In a research note, Mary Ann Bartels, investment and ETF strategist and Eli Lanik, ETF and CEF strategist at BoA, said the growth rate was in line with what has been seen over the previous decade where assets have broken the $6trn barrier.
“Longer term, the current growth rate indicates that ETF assets could top $50tn by 2030,” the duo said in the note.
The continued momentum towards ETFs, they said, would be driven by the vehicle’s advantages such as the tax efficiency in brings for US investors, low cost, superior liquidity and transparency.
Commenting on the prediction, Hector McNeil, co-founder and co-CEO of HANetf, said: "The last decade has seen some excellent growth numbers for ETFs but the next one is where we will see them really take off.
"We agree with the Bank of America’s forecasts and anticipate that the ETF is just getting started as a product wrapper in the European market."
As we enter the new decade, Bartels and Lanik predicted the ongoing pressure on fees would continue along with a rise of thematic ETFs.

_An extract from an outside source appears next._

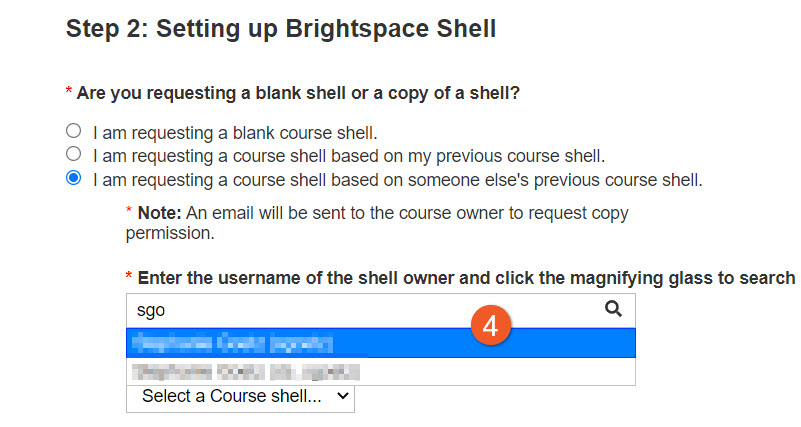Click the username field containing sgo
Image resolution: width=801 pixels, height=427 pixels.
[x=381, y=311]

Product saturation in the more traditional sectors such as market cap weighted would be the key factors driving the increase in thematic products.

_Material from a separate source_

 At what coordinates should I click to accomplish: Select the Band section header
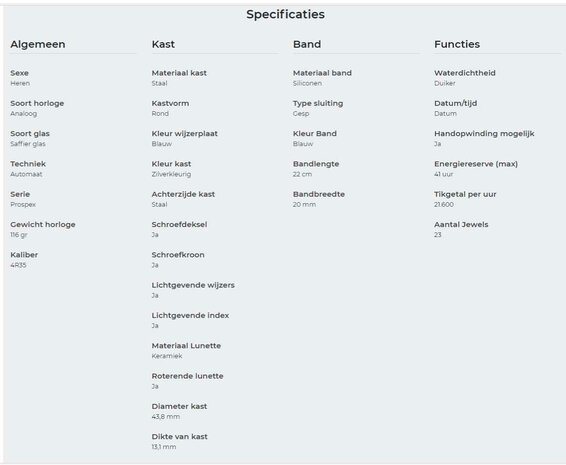click(x=307, y=44)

“Asset growth will continue but will be driven largely by flows into existing ETFs while space for new products within equities is limited,” they continued.
“Issuers should be keen to establish themselves as the thematic ETF leader in 2020 by offering a comprehensive line-up of thematic ETFs.”
However, the duo were less bullish on the growth of non-transparent active ETFs next year.
In April, the Securities and Exchange Commission (SEC) approved the first ETF that is not required to disclose its holdings daily in what has been viewed as a watershed moment for the industry.
The reason for the bearish outlook on these products, they said, was because one of the key benefits of the ETF wrapper was the transparency.
Furthermore, the non-transparent active concept seems to blame the decline in active management on the deficiencies in the mutual fund structure rather than around their ongoing poor performance and cost.
“It seems a stretch to assume that the market will adopt such a dramatic change to a core characteristic as daily transparency,” they concluded.